There's a rough magic to Phyllida Lloyd's radical and revelatory reworking of three Shakespeare plays: Julius Caesar,Henry IV and The Tempest. What she does seems so simple, using everyday props and a bleak setting. Yet to place the plays within a women's prison with an all-female cast, transforms their effect and meaning. They come vividly and wonderfully to a different life.
The frame of the prison was originally – in 2012 when Julius Caesar was first seen – simply to give a realistic context for women taking every part. But as the project has progressed, and with the addition of The Tempest this year, it has become a way of making the plays burrow into contemporary hearts and minds.
The audience are led into the theatre at King's Cross by prison guards; the viewing conditions, with grated doors up high and bum-numbing seats all around, is realistically spartan. At the beginning of each play, a character, based on a real life prisoner, introduces the action, and explains its relevance to her: Julius Caesar helped one find her voice; Henry allowed a drug addict to believe in the possibility of reformation. Finally The Tempest is introduced by Hannah, played by Harriet Walter, the most pervasive character of the trilogy, a lifer with no hope of release.
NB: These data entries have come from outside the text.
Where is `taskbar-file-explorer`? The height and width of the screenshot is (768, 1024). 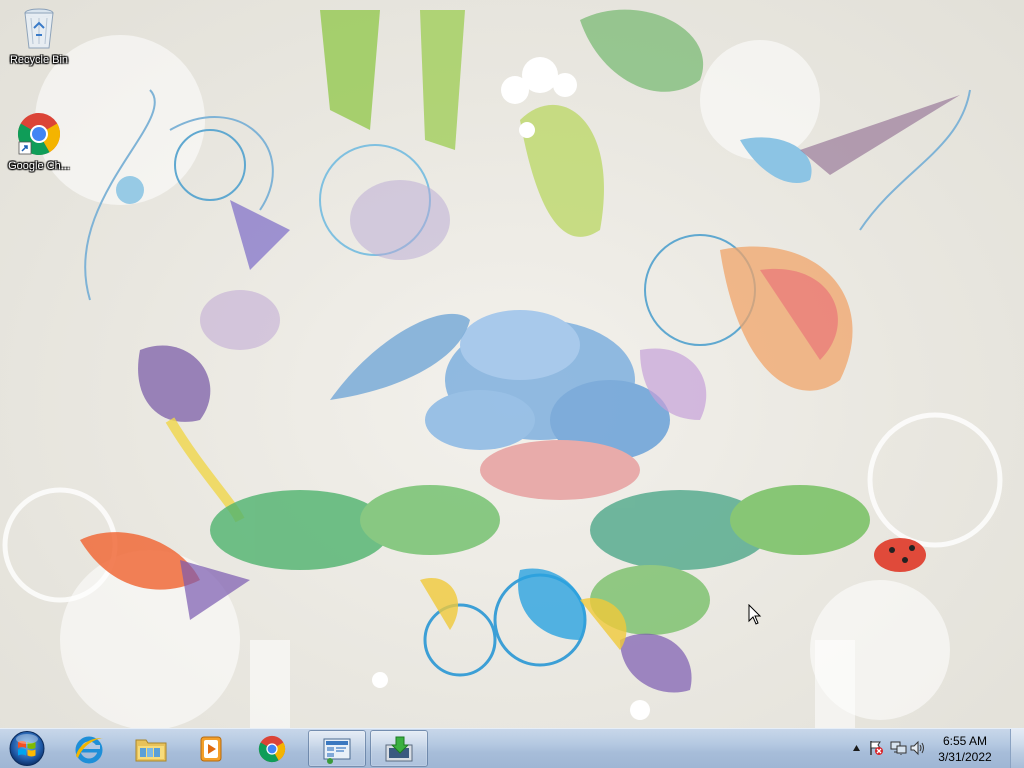
taskbar-file-explorer is located at coordinates (150, 748).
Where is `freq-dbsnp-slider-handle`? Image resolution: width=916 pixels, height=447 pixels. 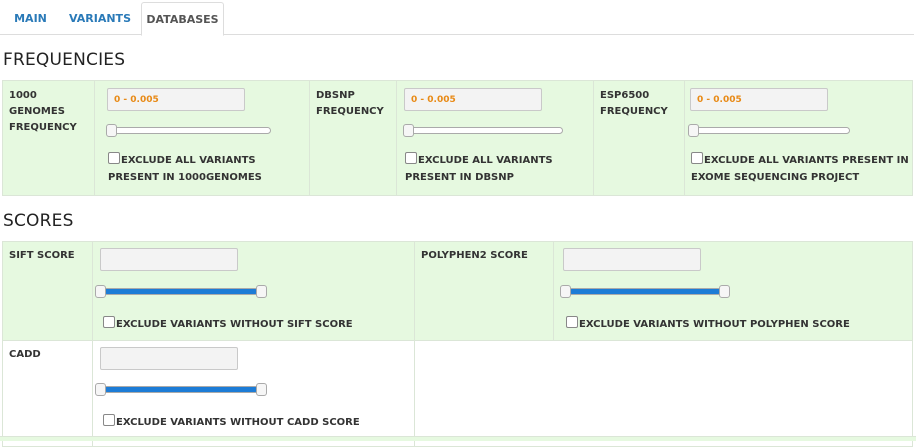
freq-dbsnp-slider-handle is located at coordinates (408, 130).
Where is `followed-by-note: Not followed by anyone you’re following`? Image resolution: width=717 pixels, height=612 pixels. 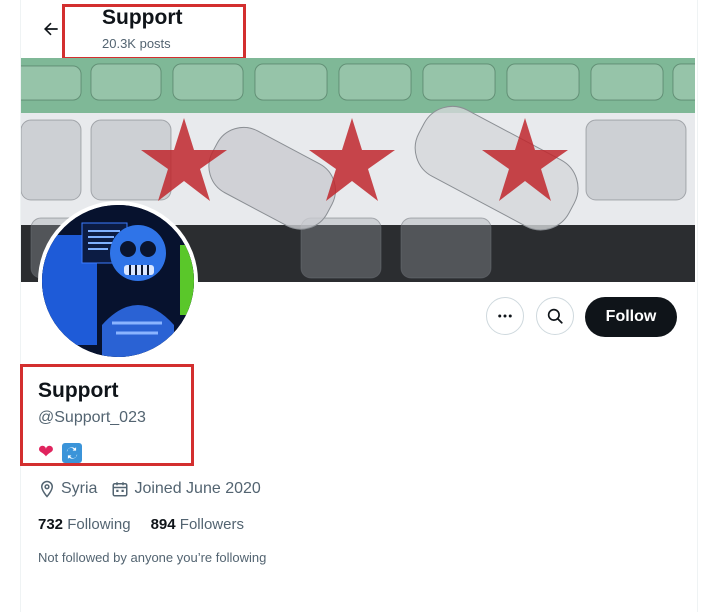
followed-by-note: Not followed by anyone you’re following is located at coordinates (152, 558).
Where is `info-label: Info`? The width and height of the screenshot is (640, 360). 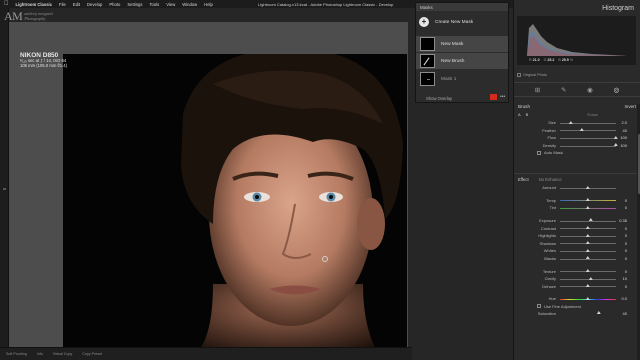 info-label: Info is located at coordinates (40, 354).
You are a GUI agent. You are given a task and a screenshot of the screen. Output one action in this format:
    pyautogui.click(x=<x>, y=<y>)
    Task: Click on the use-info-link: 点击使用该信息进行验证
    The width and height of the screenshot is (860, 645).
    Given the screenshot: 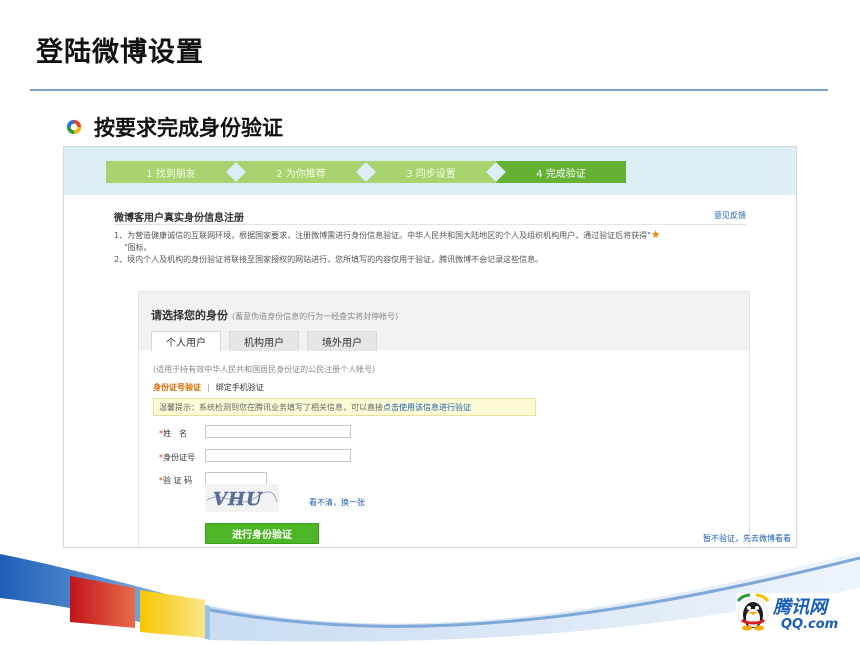 What is the action you would take?
    pyautogui.click(x=427, y=408)
    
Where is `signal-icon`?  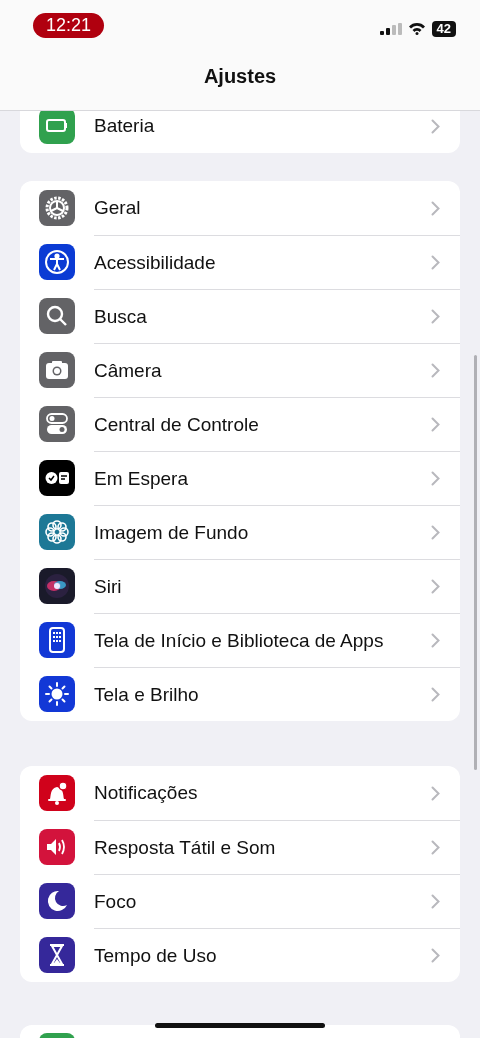 signal-icon is located at coordinates (390, 28).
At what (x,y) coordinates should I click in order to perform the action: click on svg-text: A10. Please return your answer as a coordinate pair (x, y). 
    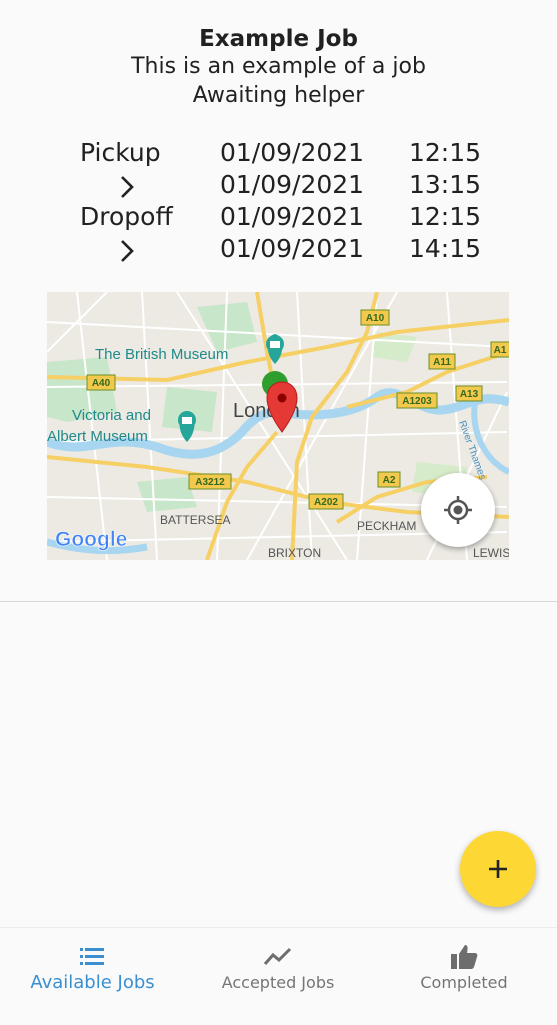
    Looking at the image, I should click on (376, 318).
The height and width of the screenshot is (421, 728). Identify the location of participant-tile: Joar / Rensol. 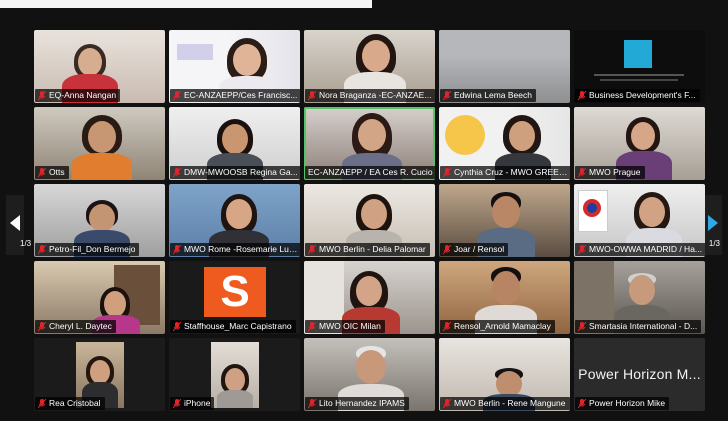
(504, 220).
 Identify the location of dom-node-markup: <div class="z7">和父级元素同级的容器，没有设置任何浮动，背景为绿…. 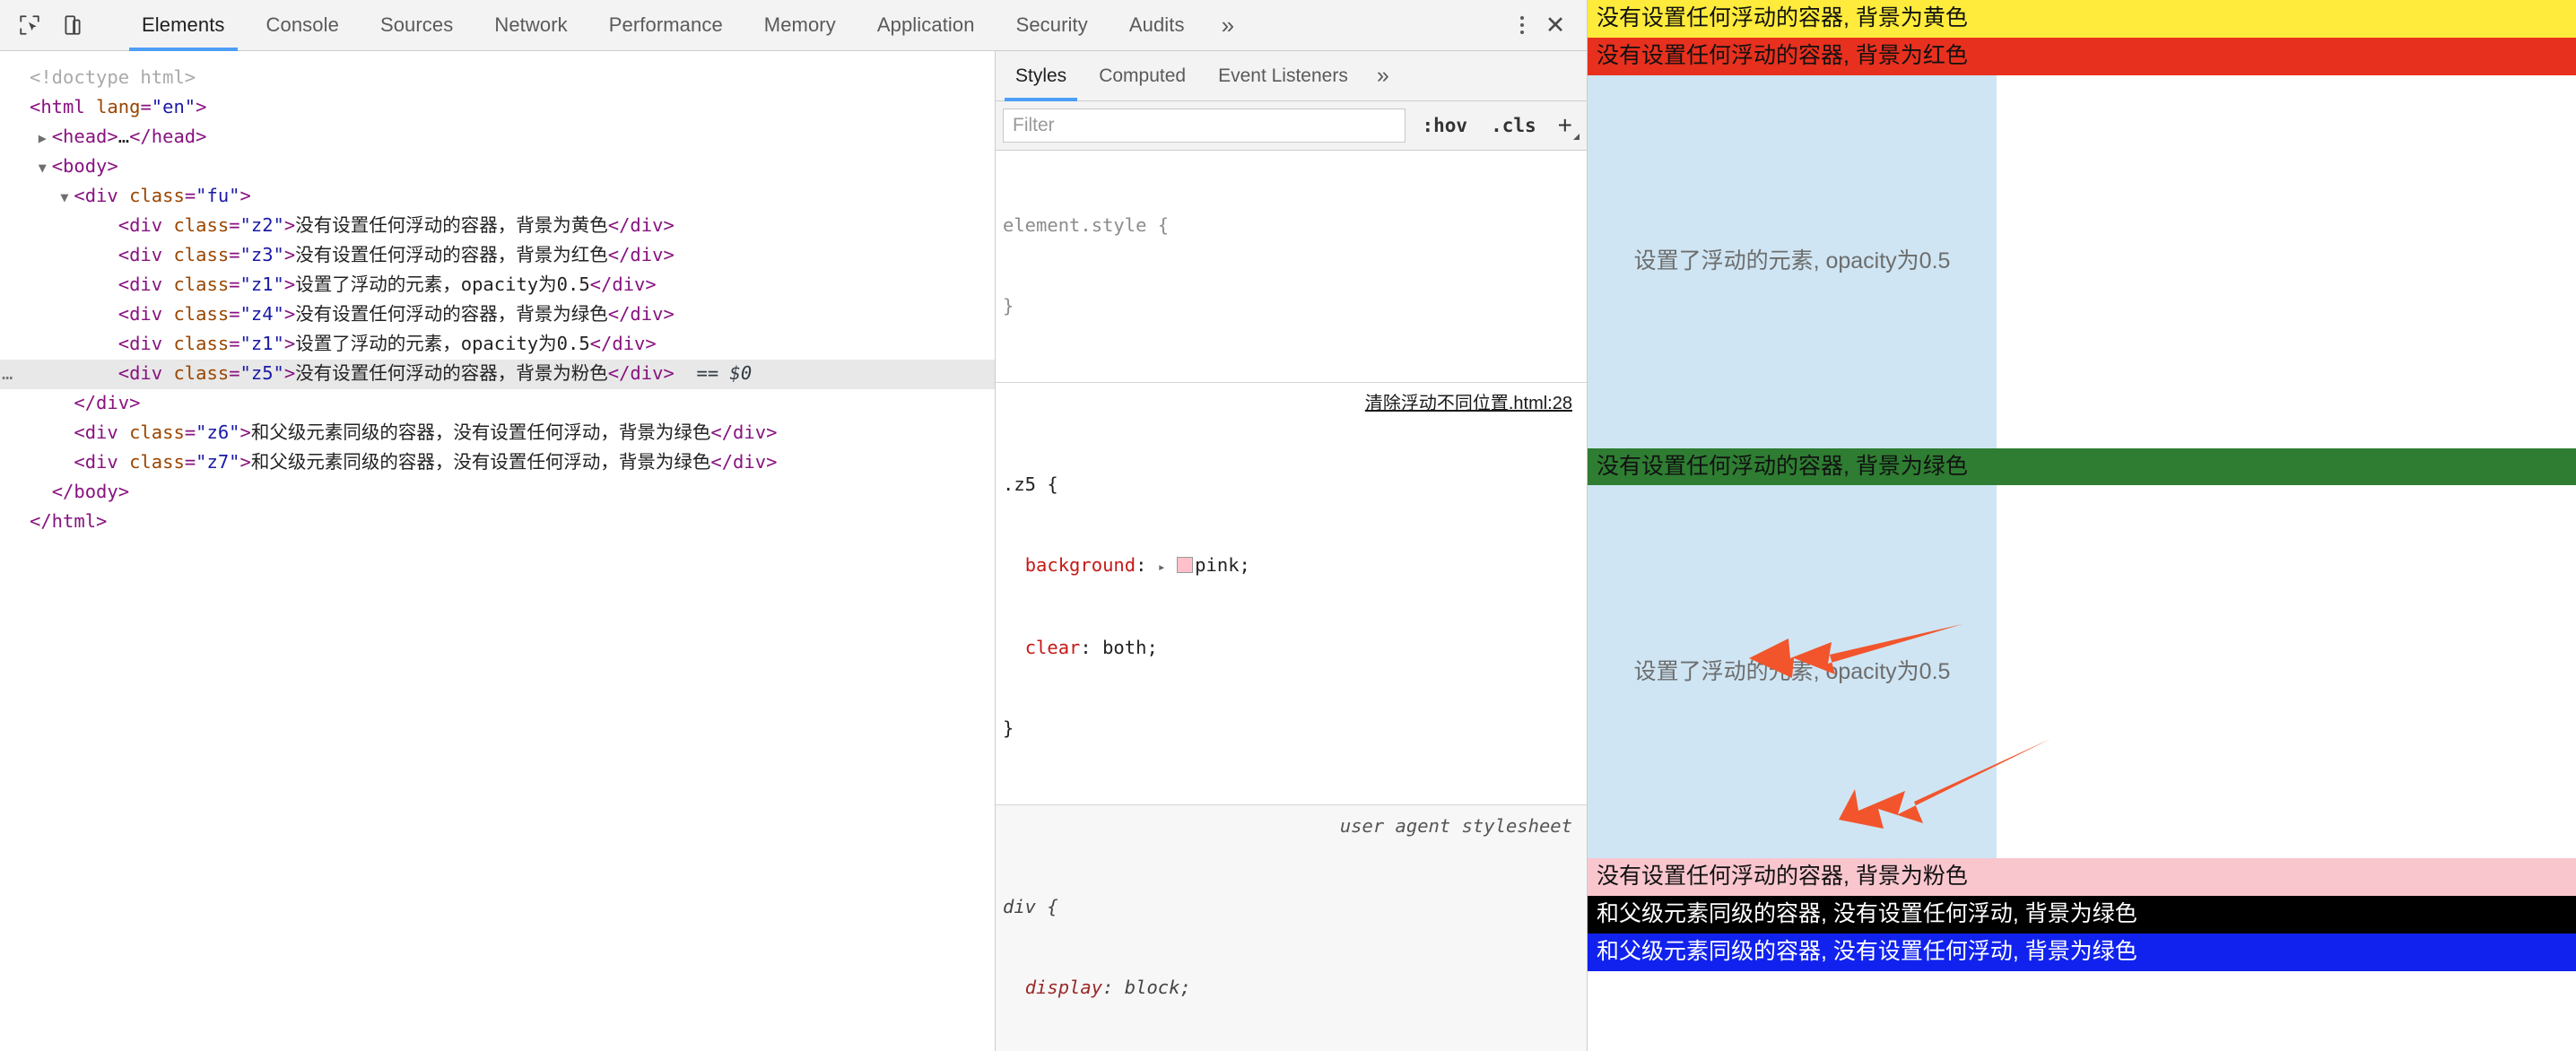
(426, 462).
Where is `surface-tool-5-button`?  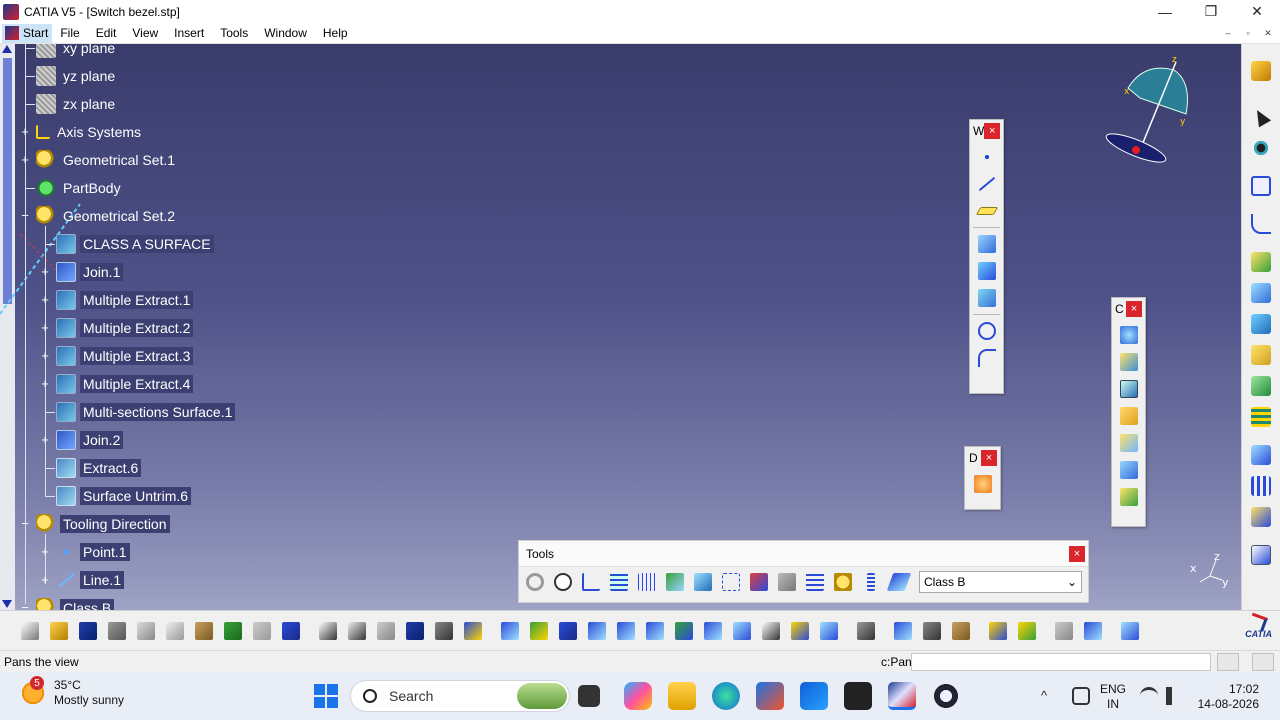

The play becomes one about the daily need to find forgiveness.
Then the prisoners line up, in grey hoodies and baggy track suit bottoms, and the plays begin. They are performed in brilliantly filleted, speedy versions, with the odd interruption as prison life intrudes on the action. So at the end of Julius Caesar, for example, Hannah/Walter strides down the steps shouting: "It's not over. The world is shit. Do something about it. Fuck you!" At the close of The Tempest, she is surrounded by the voices of the people she has worked her magic on, those she has helped on the road to freedom, while she remains imprisoned with her books.
This sense that Shakespeare is embedded in our reactions to our problems is one of the great benefits of the staging, emphasising his essential vitality. Another is the pure, bravura clarity of the telling, its imaginative richness, which stretches all the way from Bunny Christie and Chloe Lamford's designs, to the intelligent use of music, to Ann Yee's magnificent movement direction which turns a battle into a stylised boxing match and the arrival of a group of sprites into a street dance.
Repeatedly the confidence of the effects takes the breath away. The way, for example, that the buckram coats of Falstaff and his mates in Henry IV become high viz jackets, or the changing of a dressing gown into a robe of state, or red rubber gloves into bloody hands in Julius Caesar. In The Tempest, the audience are given torches to provide the pinpricks of light which surround Prospero as he casts off his powers.
The images contribute to the telling of the story; so do the jokes, including one about Donald Trump. Yet for all the irreverence, the poetry is preserved. Scenes often take place on a bare stage, relying on the power of the acting to compel attention.
By The Tempest, the worlds of the prison and of the play have seeped into one another. The prison setting has become a metaphor for Prospero's isolation and so the storm is one of protest as the inmates battering the gates, crying for freedom; the sea is a swirl of rubbish. When Prospero punishes his enemies, he brings them inside, and their actual imprisonment becomes the state of horror from which he must release them. The theme of children lost and loved takes on added poignancy in the context of a setting where women are separated from the children they adore.
It's as beautifully staged as everything else, though is perhaps inevitably less fluent than the first two plays, well-oiled from performance. But Walter is a superbly compassionate Prospero controlling all around her with a kind of aching sorrow.
The total joy of the entire event is seeing a group of women actresses liberated to perform Shakespeare with such profound insight and understanding. The ensemble – effortlessly multi-racial. attractively energetic, supremely skilled - is superb, but individuals do stand out.
Jade Anouka makes Mark Antony a charismatic manipulator, Hotspur a dashing brawler and Ariel a gentle spirit; Martina Laird brings both Cassius and the devious Worcester to scheming life; Clare Dunne is a terrifying Octavius Caesar, shooting prisoners at will, and a riveting Hal, growing in confidence with every scene. Karen Dunbar casts humorous insight on each part she plays. Leah Harvey's stage debut as Miranda is full of innocent abandon; her courtship by Sheila Atim jelly-limbed, excitable Ferdinand one of the evening's highlights.
At the heart of the whole, stands Harriet Walter, quietly riveting as misguided Brutus fighting for justice, heartbroken as Henry, and – best of all – deeply moving as Prospero. She is the most wonderful listener, responding to everything with profound sensitivity, holding together the complex web of emotions that these outstanding productions weave.
It's an exhilarating day – six hours that celebrate the imaginative power of theatre and the wonder of the women working within it.
The Tempest runs at King's Cross Theatre until 15 December. Julius Caesar and Henry IV run in rep until December 17.